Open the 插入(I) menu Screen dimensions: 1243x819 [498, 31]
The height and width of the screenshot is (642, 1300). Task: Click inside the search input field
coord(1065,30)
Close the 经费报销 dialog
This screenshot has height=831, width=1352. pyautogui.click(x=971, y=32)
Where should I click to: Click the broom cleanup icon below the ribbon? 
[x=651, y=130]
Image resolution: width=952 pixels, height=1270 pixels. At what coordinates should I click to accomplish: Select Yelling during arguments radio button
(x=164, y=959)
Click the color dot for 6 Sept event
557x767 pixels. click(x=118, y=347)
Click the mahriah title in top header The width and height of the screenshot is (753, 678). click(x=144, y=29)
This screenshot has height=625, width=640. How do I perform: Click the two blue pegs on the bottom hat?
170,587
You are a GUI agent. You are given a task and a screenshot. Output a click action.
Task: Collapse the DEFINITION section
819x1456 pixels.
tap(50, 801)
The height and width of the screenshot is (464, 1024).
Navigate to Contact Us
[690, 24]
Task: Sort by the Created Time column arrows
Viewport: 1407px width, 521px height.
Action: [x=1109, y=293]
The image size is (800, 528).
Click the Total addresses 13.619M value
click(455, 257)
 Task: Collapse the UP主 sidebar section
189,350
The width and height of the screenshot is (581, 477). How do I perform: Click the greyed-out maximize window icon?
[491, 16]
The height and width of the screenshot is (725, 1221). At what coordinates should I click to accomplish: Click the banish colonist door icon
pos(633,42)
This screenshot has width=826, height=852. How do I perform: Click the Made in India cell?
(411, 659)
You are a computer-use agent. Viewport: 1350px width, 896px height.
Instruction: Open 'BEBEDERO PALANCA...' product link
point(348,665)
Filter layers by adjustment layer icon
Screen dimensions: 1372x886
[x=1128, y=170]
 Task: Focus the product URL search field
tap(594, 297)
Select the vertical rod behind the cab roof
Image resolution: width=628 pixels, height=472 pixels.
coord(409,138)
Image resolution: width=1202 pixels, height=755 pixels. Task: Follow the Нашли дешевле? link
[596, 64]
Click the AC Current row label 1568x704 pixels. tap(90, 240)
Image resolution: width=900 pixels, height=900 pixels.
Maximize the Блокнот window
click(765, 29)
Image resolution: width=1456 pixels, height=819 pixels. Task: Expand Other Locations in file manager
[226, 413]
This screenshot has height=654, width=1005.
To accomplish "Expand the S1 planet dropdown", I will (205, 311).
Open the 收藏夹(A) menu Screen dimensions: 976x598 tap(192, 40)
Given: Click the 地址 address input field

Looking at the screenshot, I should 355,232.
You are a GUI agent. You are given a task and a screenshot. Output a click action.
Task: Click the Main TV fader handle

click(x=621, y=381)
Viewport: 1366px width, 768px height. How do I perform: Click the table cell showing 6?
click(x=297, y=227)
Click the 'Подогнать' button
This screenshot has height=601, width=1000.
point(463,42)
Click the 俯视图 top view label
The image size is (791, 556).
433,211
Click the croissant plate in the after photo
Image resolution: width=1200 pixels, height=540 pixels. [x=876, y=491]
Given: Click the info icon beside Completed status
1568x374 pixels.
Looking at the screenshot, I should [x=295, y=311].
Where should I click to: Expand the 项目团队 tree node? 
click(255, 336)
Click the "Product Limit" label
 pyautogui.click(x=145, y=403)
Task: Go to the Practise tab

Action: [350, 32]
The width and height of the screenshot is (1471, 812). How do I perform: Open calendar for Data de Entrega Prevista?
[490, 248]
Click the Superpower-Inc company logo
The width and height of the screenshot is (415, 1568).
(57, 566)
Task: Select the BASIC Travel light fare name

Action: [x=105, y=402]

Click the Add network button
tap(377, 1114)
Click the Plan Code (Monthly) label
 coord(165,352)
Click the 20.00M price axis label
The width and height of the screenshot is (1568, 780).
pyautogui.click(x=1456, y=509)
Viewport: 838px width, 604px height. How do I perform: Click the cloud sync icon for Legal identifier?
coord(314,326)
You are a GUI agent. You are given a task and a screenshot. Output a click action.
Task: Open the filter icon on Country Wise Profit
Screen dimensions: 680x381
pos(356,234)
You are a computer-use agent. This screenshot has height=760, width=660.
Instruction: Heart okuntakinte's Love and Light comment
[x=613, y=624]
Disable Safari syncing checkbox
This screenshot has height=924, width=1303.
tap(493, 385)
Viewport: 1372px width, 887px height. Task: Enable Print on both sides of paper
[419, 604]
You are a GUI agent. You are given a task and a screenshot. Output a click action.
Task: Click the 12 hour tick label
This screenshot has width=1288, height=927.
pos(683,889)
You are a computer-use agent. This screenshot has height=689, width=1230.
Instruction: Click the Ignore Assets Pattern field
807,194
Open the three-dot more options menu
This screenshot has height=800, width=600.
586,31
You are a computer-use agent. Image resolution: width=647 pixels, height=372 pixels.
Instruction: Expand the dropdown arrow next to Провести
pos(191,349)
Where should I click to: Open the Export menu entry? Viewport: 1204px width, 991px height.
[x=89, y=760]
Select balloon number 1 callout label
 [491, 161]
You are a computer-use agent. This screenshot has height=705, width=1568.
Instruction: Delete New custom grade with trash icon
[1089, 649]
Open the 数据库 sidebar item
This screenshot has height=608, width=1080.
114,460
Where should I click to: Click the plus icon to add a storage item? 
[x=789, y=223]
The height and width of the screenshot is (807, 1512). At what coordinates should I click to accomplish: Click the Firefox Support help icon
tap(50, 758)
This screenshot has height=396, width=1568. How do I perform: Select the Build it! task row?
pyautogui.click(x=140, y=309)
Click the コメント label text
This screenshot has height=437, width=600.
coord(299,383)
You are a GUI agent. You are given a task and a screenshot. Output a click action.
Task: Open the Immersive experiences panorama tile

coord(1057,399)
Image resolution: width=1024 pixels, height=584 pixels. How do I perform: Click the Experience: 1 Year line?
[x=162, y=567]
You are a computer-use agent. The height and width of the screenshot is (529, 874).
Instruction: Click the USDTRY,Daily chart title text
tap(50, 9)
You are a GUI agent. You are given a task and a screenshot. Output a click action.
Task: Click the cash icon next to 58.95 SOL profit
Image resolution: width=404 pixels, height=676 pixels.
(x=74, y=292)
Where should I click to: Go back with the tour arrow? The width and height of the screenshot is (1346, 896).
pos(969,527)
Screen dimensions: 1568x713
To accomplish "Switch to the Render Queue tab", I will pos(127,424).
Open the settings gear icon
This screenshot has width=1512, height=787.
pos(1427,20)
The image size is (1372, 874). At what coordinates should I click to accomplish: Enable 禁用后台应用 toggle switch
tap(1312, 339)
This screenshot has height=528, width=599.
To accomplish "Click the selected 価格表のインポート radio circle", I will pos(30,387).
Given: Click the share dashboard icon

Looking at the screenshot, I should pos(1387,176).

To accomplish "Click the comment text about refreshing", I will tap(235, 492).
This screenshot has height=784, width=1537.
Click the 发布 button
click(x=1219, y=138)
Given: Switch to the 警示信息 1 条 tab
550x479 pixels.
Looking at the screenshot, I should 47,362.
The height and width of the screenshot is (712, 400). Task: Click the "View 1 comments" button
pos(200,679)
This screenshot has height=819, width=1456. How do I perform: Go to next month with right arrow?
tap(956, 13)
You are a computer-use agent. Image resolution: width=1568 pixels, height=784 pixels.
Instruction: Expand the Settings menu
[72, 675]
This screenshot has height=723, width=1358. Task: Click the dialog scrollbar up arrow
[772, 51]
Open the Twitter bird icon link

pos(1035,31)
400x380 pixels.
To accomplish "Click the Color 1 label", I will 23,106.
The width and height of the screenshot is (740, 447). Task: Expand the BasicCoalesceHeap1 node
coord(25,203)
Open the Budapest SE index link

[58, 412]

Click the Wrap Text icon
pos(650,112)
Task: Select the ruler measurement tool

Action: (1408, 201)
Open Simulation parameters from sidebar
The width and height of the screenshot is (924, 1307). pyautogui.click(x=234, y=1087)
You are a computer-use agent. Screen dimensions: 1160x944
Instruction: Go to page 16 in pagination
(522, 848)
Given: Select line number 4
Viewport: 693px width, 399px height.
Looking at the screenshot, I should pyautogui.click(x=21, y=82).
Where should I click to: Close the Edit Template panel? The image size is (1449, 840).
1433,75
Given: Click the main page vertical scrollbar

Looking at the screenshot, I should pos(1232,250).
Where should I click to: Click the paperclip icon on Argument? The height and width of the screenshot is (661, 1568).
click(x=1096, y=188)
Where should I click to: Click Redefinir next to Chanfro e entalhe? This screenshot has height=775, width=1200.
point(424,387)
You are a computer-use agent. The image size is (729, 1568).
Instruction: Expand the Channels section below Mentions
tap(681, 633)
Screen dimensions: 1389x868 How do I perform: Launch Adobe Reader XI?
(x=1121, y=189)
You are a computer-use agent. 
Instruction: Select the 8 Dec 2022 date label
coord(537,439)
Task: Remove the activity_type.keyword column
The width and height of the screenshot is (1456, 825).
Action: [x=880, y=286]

··········

:: WORK TO DO ::
Lay out the lines as a JSON list of strings, one string per line and blank lines omitted. Begin at the first line of the rows above and stop after the line that contains "557x767 pixels. click(x=118, y=347)".

:: SOLUTION ::
[
  "Open the 插入(I) menu Screen dimensions: 1243x819 [498, 31]",
  "The height and width of the screenshot is (642, 1300). Task: Click inside the search input field",
  "coord(1065,30)",
  "Close the 经费报销 dialog",
  "This screenshot has height=831, width=1352. pyautogui.click(x=971, y=32)",
  "Where should I click to: Click the broom cleanup icon below the ribbon? ",
  "[x=651, y=130]",
  "Image resolution: width=952 pixels, height=1270 pixels. At what coordinates should I click to accomplish: Select Yelling during arguments radio button",
  "(x=164, y=959)",
  "Click the color dot for 6 Sept event",
  "557x767 pixels. click(x=118, y=347)"
]